Error handling api design

@CamilloMoschner and i have been talking a lot about a good api design for error handling. Ideally we make

  • a pattern that can be shared across all front ends to handle all errors.
  • a standard library of error handlers, while also allowing the user to easily write their own.
  • stackable error handlers: “retry pickup in the same place, if that doesn’t work try the next 5 tipspots, if that doesn’t work send a slack message.”

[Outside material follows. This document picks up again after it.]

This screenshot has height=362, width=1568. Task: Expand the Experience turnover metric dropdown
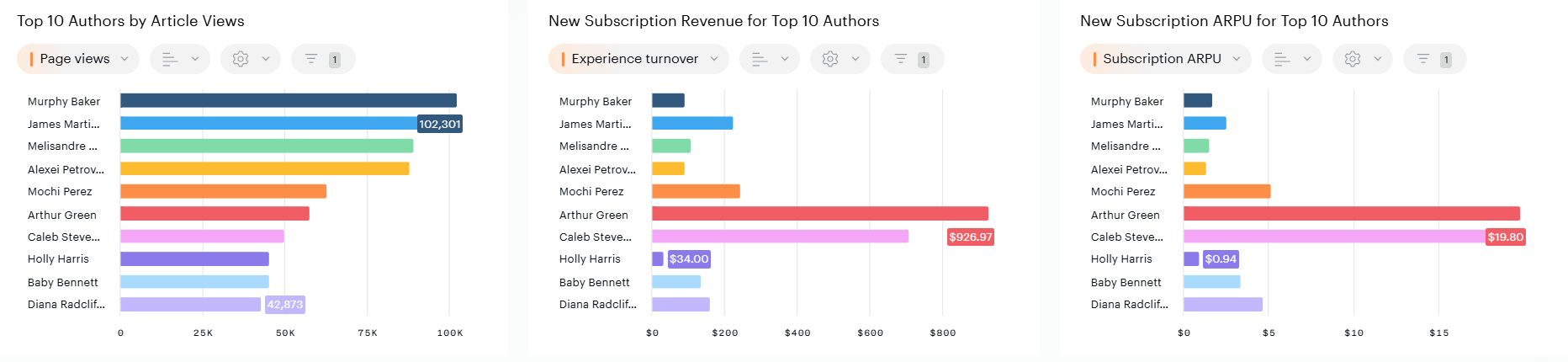(x=638, y=59)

Below are three main ideas. I will use lh.pick_up_tips to demonstrate because it’s an easy example, but keep in mind we should generalize to all methods.

1. Context manger

PoC PR here: error handling: option 1 (PoC) by rickwierenga · Pull Request #507 · PyLabRobot/pylabrobot · GitHub

with lh.on_fail(ChannelizedError, try_next_tip_spot(iter(tip_rack["B1:H1"]))):
  await lh.pick_up_tips(tip_rack["A1"])
  • You can stack context managers.
  • It’s nice that it’s possible to use he same error handler on multiple calls / across functions.
  • However it’s also a downside. Camillo raised a good point that this is too dangerous: it’s not clear which error handler is active where. You can have things like:
with lh.on_fail(ChannelizedError, try_next_tip_spot(iter(tip_rack["B1:H1"]))):
  deep_function()

The other two options are specific to each lh/frontend call. “It does mean more code for every command but it means it is very clear what error handling is applied to what command and how”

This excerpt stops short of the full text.